All the World Is Sleeping is a 2021 film written and directed by Ryan Lacen in his solo feature film debut, and starring Melissa Barrera, Jackie Cruz and Jorge Garcia. The film was distributed by Gravitas Ventures.

Synopsis
In New Mexico a young woman resolved not to make the same mistakes as her parents but addiction issues threatens her life with her own daughter.

Cast
Melissa Barrera as Chama 
Valentina Herrera as young Chama
Jackie Cruz as Toaster
Jorge Garcia as Nick
Kristen Gutoskie as Nell
Lisandra Tena as Beatriz 
Luis Bordonada as Santi

Production
Written and directed by Ryan Lacen, the project was produced by Anthony Baldino, Charlene Bencomo, Denicia Cadena, Micaela Lara Cadena, Esperanza Dodge, Tannia Esparza, Carly Hicks, Patricia Marez, Sonja Mereu, Myra Salazar, Jade Sanchez, Kat Sanchez, Ian Simon, Kayleigh Smith, Malissa Trujillo, and Doralee Urban. Lacen told Deadline Hollywood that “a unique collaboration with the non-profit Bold Futures” meant that the project “is not only based on the lived experiences of seven women with a history of addiction, it was made by them”. He added “As a director, whose own family has been affected by addiction, my intention was to create a film that felt truthful”. Barrera plays a composite character based on the experiences of Bold Futures (formerly known as Young Women United), which is a New Mexico-based reproductive justice nonprofit organisation.

- What needs to be done:
Continue the article on the film All the World Is Sleeping from the point where it stops. The items that come next are separate material and have no connection to the film article.

- Raw records:
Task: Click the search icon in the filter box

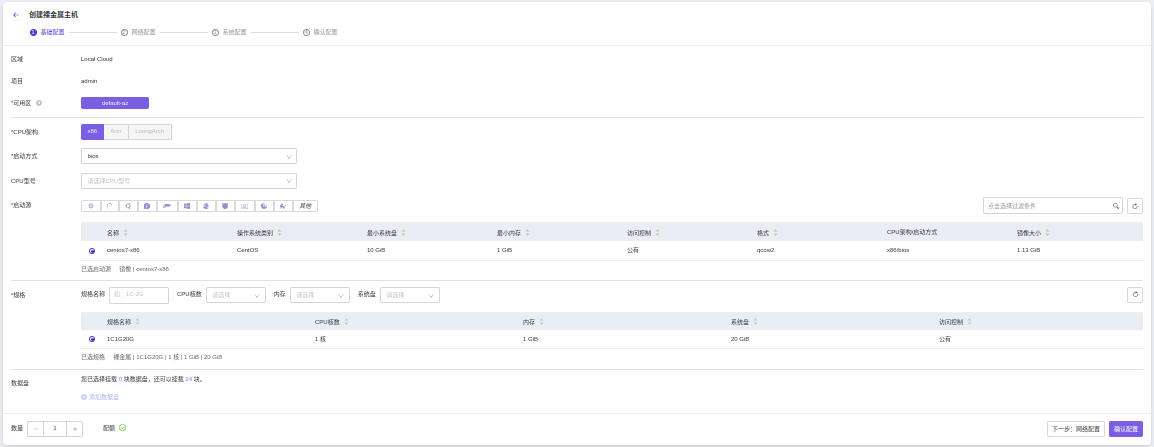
---
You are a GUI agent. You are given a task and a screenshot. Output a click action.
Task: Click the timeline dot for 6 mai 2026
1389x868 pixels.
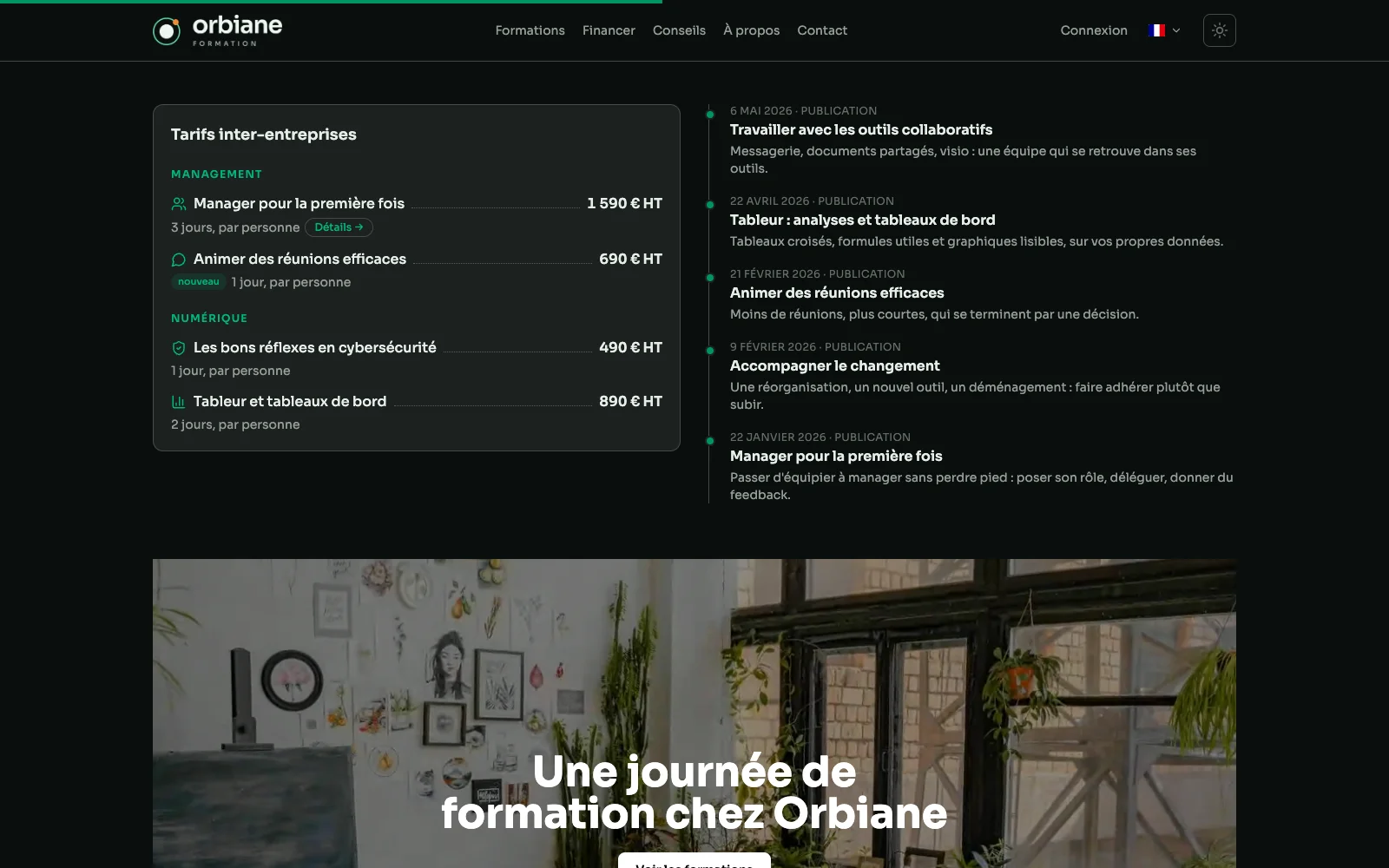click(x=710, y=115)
* * *
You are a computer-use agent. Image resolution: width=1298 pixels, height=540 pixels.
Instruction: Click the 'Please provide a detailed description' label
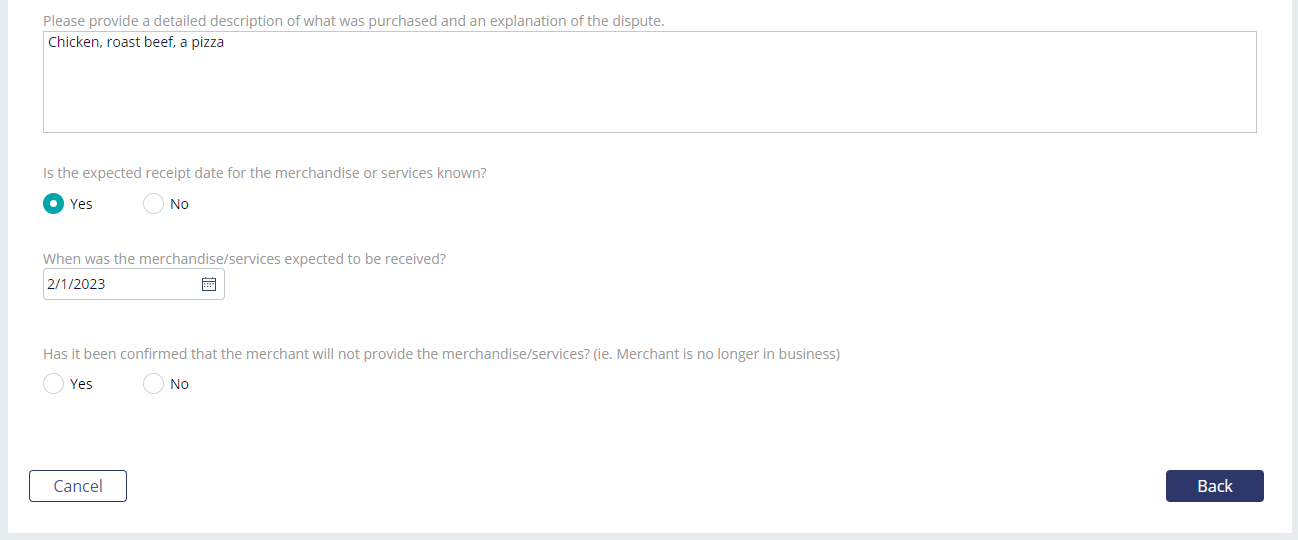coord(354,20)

- Expected answer:
Release
The film was shown at the New York Latino Film Festival on September 16, 2021. The film became available to steam on-demand, and had a limited cinema release in the United States, on March 17, 2023.

Reception
Micheal Talbot-Haynes in Film Threat described the film as a “genuine ethnographic study in the oral tradition as much as a dramatic feature” and that it is “one of the most honest and harrowing studies of addiction since ‘Requiem for a Dream.’”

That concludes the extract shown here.